Confieso que no siempre será fácil despertar y mucho menos lo será ponerse en pie. Es simple, no todas las madrugadas me llevan al sueño y no siempre encuentro la paz necesaria para conciliar mis ideas y mis deseos.
En ocasiones, y muchas más de las que quisiera, me enredo en mis propios sentimientos. Me confunde la idea de unos ojos bellos, la sonrisa de unos labios frescos, las palabras que invento y que generalizo, entre los miles de intentos por descubrir algo que, quizá solo para mí, se llama felicidad.
Algo tan imposible como absurdo. Tan sencillo como intentar alcanzar el cielo con las manos.
Me veo oculto en unos ojos. Ojos que solo me miran desde la pálida fantasía de unas fotografías. Y sigo sin saber si es a mí a quien ella mira, si alguna vez me piensa o si por alguna extraña razón, por coincidencia o culpa del destino, habrá descifrado las notas que, de cuando en vez, le he dejado escritas por todas partes.
Creo que despertar es cada día más difícil y principalmente cuando no se ha podido dormir. Cuando las horas me llenan la cabeza con tantas ideas. Cuando, de manera inútil, me veo planteando la posibilidad de toparme con ella en cualquier esquina mientras camina por mis sueños, cada vez más despierto.

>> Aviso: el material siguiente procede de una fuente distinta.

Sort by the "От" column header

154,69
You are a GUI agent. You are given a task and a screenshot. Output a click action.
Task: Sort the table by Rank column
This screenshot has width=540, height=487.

Qué absurdo puede ser todo. Y digo todo sin pensar que, lo que hoy es todo, mañana posiblemente será nada, solo una mueca cruel del recuerdo.
Así que despertar no es una opción... Nunca lo podrá ser, si para cuando lo haga, ya ella no estará más en mis ojos, ni en mis manos frías que se la inventan, ni tampoco en mi piel, agotada de tiempo, que la extraña.
Amanece como una simple consecuencia de mis tímidos anhelos; como el resultado de la vida que se aleja de mis pasos. Amanece sin poder evitarlo...
Amanece para que una vez más, sin motivo y sin razón aparente, vuelva el sol a quemarme los ojos y para que la lluvia regrese y me inunde de llanto el horizonte de su ausencia.
Amanece, sí, y ya estoy buscando la noche, la más oscura de las horas, para ocultarme de un mundo vacío, más y más vacío sin ella. Vacío de sus ojos, vacío de sus manos y de esa sonrisa eterna que camina en mi cabeza y que derriba mis fuerzas para ponerme de rodillas ante el ara de su altar.
Ya es tarde, el sol va quemando los restos de la mañana, el viento se lleva lejos sus cenizas blancas... Y yo aquí, en mi lecho de muerte, no dejo ni dejaré, más nunca de pensarla.